Information given:
-*-

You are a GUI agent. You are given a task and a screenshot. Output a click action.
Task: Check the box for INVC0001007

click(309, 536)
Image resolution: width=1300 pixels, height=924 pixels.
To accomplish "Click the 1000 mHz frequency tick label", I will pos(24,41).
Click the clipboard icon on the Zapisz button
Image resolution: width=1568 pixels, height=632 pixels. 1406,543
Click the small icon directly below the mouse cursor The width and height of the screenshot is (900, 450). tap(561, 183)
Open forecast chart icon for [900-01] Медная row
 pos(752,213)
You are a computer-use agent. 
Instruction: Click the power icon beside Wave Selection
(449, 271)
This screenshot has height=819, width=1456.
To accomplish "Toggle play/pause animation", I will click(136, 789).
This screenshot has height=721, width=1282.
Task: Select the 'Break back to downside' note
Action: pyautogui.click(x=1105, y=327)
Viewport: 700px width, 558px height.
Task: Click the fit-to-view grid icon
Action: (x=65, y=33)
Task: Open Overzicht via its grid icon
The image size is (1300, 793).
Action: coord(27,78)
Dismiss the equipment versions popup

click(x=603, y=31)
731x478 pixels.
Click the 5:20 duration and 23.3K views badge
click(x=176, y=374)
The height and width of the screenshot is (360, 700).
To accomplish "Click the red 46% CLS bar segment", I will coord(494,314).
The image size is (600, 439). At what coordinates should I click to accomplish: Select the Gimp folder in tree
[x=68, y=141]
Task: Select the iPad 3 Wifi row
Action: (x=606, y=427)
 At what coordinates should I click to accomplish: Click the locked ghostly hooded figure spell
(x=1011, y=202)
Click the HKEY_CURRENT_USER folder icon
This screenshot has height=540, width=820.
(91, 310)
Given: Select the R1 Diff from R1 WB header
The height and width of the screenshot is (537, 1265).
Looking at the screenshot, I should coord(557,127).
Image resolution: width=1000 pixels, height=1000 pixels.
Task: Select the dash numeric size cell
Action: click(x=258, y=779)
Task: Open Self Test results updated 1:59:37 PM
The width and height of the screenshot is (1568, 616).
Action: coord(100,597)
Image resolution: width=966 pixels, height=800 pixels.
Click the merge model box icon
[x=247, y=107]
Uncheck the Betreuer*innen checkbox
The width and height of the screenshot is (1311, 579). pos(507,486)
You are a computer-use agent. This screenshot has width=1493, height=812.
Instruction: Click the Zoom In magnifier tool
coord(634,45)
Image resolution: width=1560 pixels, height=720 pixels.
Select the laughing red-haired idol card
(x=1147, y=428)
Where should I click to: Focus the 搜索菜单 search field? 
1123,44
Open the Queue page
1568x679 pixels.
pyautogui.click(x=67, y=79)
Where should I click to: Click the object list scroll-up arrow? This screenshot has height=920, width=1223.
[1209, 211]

-*-

Requirement: Provide an exact copy of all the material.

Solution to this problem:
You are a GUI agent. You are given a task and a screenshot. Output a click action.
Task: Check the box for INVC0001007

click(309, 536)
Image resolution: width=1300 pixels, height=924 pixels.
To accomplish "Click the 1000 mHz frequency tick label", I will pos(24,41).
Click the clipboard icon on the Zapisz button
Image resolution: width=1568 pixels, height=632 pixels. 1406,543
Click the small icon directly below the mouse cursor The width and height of the screenshot is (900, 450). tap(561, 183)
Open forecast chart icon for [900-01] Медная row
 pos(752,213)
You are a computer-use agent. 
Instruction: Click the power icon beside Wave Selection
(449, 271)
This screenshot has height=819, width=1456.
To accomplish "Toggle play/pause animation", I will click(136, 789).
This screenshot has height=721, width=1282.
Task: Select the 'Break back to downside' note
Action: pyautogui.click(x=1105, y=327)
Viewport: 700px width, 558px height.
Task: Click the fit-to-view grid icon
Action: (x=65, y=33)
Task: Open Overzicht via its grid icon
The image size is (1300, 793).
Action: coord(27,78)
Dismiss the equipment versions popup

click(x=603, y=31)
731x478 pixels.
Click the 5:20 duration and 23.3K views badge
click(x=176, y=374)
The height and width of the screenshot is (360, 700).
To accomplish "Click the red 46% CLS bar segment", I will coord(494,314).
The image size is (600, 439). At what coordinates should I click to accomplish: Select the Gimp folder in tree
[x=68, y=141]
Task: Select the iPad 3 Wifi row
Action: (x=606, y=427)
 At what coordinates should I click to accomplish: Click the locked ghostly hooded figure spell
(x=1011, y=202)
Click the HKEY_CURRENT_USER folder icon
This screenshot has height=540, width=820.
(91, 310)
Given: Select the R1 Diff from R1 WB header
The height and width of the screenshot is (537, 1265).
Looking at the screenshot, I should coord(557,127).
Image resolution: width=1000 pixels, height=1000 pixels.
Task: Select the dash numeric size cell
Action: click(x=258, y=779)
Task: Open Self Test results updated 1:59:37 PM
The width and height of the screenshot is (1568, 616).
Action: coord(100,597)
Image resolution: width=966 pixels, height=800 pixels.
Click the merge model box icon
[x=247, y=107]
Uncheck the Betreuer*innen checkbox
The width and height of the screenshot is (1311, 579). pos(507,486)
You are a computer-use agent. This screenshot has width=1493, height=812.
Instruction: Click the Zoom In magnifier tool
coord(634,45)
Image resolution: width=1560 pixels, height=720 pixels.
Select the laughing red-haired idol card
(x=1147, y=428)
Where should I click to: Focus the 搜索菜单 search field? 
1123,44
Open the Queue page
1568x679 pixels.
pyautogui.click(x=67, y=79)
Where should I click to: Click the object list scroll-up arrow? This screenshot has height=920, width=1223.
[1209, 211]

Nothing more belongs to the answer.